I still have trouble figuring out why I should carry both, and an iPad, or any tablet, just can’t fully replace a notebook yet. The lack of Flash support and its disabling of many critical sites hurts particularly badly with the iPad right now, and the Web is a primary target for the product.
A little over a year ago, folks got really excited about the netbook too, and after one generation, that product is pretty much dead. The iPad is backed by Apple’s impressive marketing and it has had a great run, but what if the market is simply not that interested in it?
Theory Three: Bad timing
From Charlie Sheen to the Japan earthquake, the environment isn’t very good at the moment for any new device that isn’t associated with staying alive or avoiding buying gas. At the launch event, the fact that Jobs actually showed up seemed to eclipse the interest around the new tablet, suggesting that, at least this time, Steve himself was an additional distraction.

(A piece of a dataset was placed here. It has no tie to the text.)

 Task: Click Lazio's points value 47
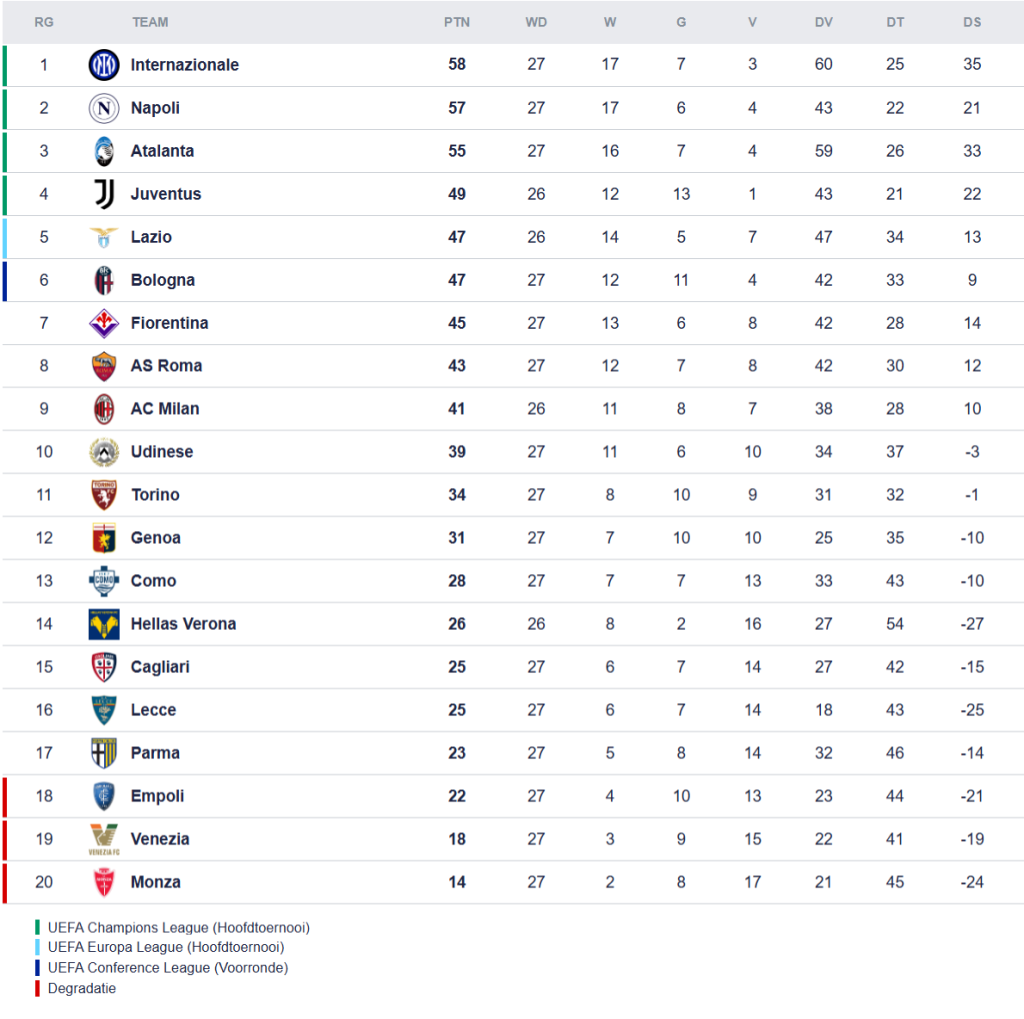pyautogui.click(x=457, y=237)
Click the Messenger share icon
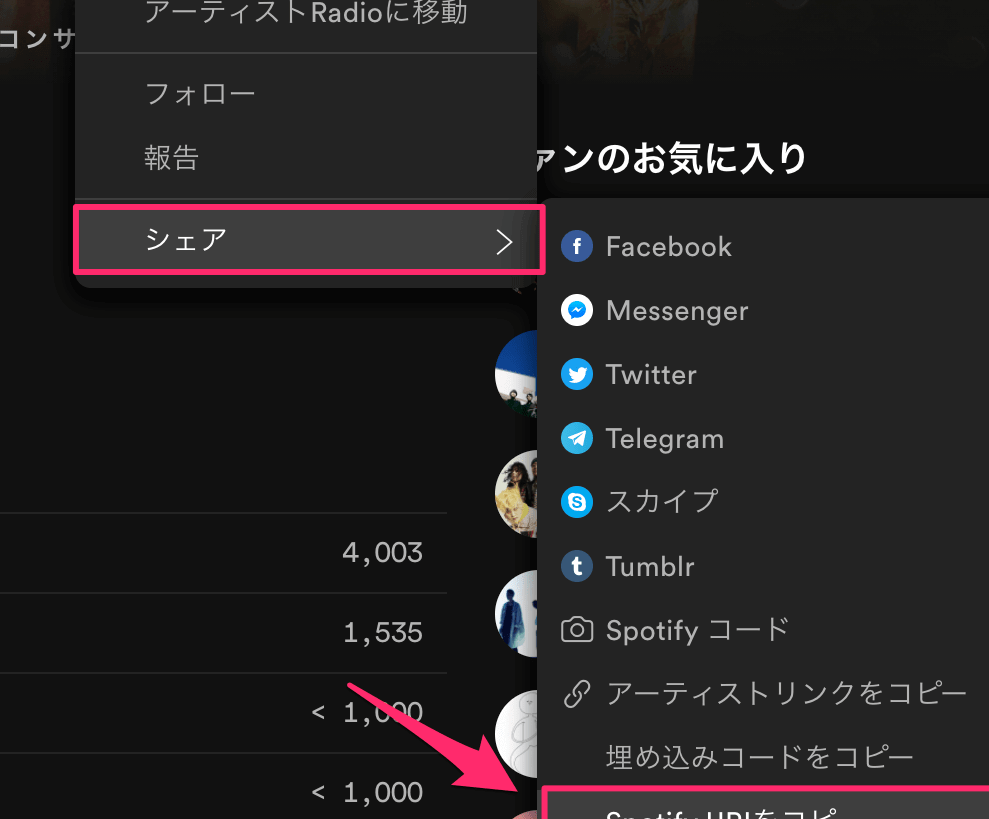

We don’t seem to be able to focus on a lot of things at once as a species, and we may simply be so distracted at the moment that we can’t sustain excitement for any device, no matter how good it is.
I do think we are getting close to something that could replace the PC, but the iPad likely isn’t it. It just doesn’t seem likely that we will ever be willing to carry three expensive connected devices. We are looking for a more compelling device that aggregates the others.
My idea of more compelling is closer to the device that Gene Roddenberry, creator of Star Trek, came up with for the television program “Earth: Final Conflict.” Called the Global Communicator, it was an iPod, iPhone and iPad in a single device, and it got there with a flexible outdoor viewable high-resolution color screen. That’s coming; the iPad may simply be the appetizer to get us ready for the arrival of a real Global Communicator.
Rob Enderle is a principal analyst at the Enderle Group.